| Your objective |
Once you reach the line that contains "Image resolution: width=1280", retype it and every line after it exactly, ending with the last line of the entries.

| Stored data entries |
——————

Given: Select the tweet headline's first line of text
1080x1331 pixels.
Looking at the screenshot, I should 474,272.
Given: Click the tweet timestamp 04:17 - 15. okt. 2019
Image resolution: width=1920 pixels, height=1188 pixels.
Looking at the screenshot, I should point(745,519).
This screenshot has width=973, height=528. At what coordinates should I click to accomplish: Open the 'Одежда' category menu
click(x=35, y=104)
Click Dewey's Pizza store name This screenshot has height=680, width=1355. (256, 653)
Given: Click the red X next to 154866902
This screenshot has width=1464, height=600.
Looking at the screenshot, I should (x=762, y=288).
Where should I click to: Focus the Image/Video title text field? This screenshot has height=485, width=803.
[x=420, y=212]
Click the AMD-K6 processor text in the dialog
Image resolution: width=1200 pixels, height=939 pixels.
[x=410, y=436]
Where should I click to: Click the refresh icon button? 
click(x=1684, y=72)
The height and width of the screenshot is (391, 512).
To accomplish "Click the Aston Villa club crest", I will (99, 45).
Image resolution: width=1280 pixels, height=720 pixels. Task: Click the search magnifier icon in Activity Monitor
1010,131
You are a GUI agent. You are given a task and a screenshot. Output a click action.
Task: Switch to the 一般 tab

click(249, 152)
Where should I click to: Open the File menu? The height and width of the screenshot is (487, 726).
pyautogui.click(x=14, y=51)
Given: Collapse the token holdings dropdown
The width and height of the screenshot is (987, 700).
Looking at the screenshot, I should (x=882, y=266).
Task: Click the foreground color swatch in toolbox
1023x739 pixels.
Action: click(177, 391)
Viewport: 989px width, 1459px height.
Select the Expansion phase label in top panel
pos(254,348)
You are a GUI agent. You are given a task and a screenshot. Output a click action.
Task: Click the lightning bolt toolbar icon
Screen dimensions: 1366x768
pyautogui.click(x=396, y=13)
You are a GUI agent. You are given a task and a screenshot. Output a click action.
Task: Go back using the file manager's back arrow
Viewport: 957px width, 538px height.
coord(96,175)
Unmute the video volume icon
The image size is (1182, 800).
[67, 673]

——————

| Output of the task |
Image resolution: width=1280 pixels, height=720 pixels. Task: Click the search magnifier icon in Activity Monitor
1010,131
You are a GUI agent. You are given a task and a screenshot. Output a click action.
Task: Switch to the 一般 tab

click(249, 152)
Where should I click to: Open the File menu? The height and width of the screenshot is (487, 726).
pyautogui.click(x=14, y=51)
Given: Collapse the token holdings dropdown
The width and height of the screenshot is (987, 700).
Looking at the screenshot, I should (x=882, y=266).
Task: Click the foreground color swatch in toolbox
1023x739 pixels.
Action: click(177, 391)
Viewport: 989px width, 1459px height.
Select the Expansion phase label in top panel
pos(254,348)
You are a GUI agent. You are given a task and a screenshot. Output a click action.
Task: Click the lightning bolt toolbar icon
Screen dimensions: 1366x768
pyautogui.click(x=396, y=13)
You are a GUI agent. You are given a task and a screenshot. Output a click action.
Task: Go back using the file manager's back arrow
Viewport: 957px width, 538px height.
coord(96,175)
Unmute the video volume icon
The image size is (1182, 800).
[67, 673]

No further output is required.